■ **Short exercise**
Reproduce verbatim the lines below, starting from the line containing "Click the 截图 section heading" and continuing through the line containing "Click the Load", both of those lines included.

[Stored items]
───

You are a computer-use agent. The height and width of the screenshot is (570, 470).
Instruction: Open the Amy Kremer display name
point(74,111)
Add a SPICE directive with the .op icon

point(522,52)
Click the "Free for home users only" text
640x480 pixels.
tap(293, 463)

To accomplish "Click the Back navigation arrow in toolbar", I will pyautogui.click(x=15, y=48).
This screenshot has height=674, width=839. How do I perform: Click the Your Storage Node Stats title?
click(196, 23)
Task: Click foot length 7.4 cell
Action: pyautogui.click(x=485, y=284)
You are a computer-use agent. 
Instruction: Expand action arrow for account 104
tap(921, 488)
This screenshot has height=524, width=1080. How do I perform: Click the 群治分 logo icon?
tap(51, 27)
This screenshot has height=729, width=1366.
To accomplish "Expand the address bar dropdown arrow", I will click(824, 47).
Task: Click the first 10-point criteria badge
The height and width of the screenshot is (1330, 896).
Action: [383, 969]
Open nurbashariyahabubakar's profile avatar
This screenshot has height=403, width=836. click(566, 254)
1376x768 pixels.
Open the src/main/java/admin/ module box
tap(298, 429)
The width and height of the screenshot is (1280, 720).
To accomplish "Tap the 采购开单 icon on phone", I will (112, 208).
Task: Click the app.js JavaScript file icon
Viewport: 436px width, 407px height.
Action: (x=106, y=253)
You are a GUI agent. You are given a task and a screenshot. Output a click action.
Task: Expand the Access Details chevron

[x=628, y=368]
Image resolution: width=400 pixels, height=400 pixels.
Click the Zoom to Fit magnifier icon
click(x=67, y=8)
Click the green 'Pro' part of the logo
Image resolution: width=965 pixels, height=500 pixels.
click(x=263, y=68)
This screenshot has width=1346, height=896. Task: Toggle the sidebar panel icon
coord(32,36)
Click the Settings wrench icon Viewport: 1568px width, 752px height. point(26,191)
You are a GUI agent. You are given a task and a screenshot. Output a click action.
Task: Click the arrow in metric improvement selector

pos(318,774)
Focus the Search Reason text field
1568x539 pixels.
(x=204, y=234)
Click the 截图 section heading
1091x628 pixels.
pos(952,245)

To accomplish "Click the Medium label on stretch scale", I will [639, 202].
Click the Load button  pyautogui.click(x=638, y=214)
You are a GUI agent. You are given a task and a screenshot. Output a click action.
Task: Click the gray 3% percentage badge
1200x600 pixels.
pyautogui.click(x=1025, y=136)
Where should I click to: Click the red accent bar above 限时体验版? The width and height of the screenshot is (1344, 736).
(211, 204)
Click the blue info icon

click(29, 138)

───

■ **Solved problem**
Click the 截图 section heading
1091x628 pixels.
pos(952,245)

To accomplish "Click the Medium label on stretch scale", I will [639, 202].
Click the Load button  pyautogui.click(x=638, y=214)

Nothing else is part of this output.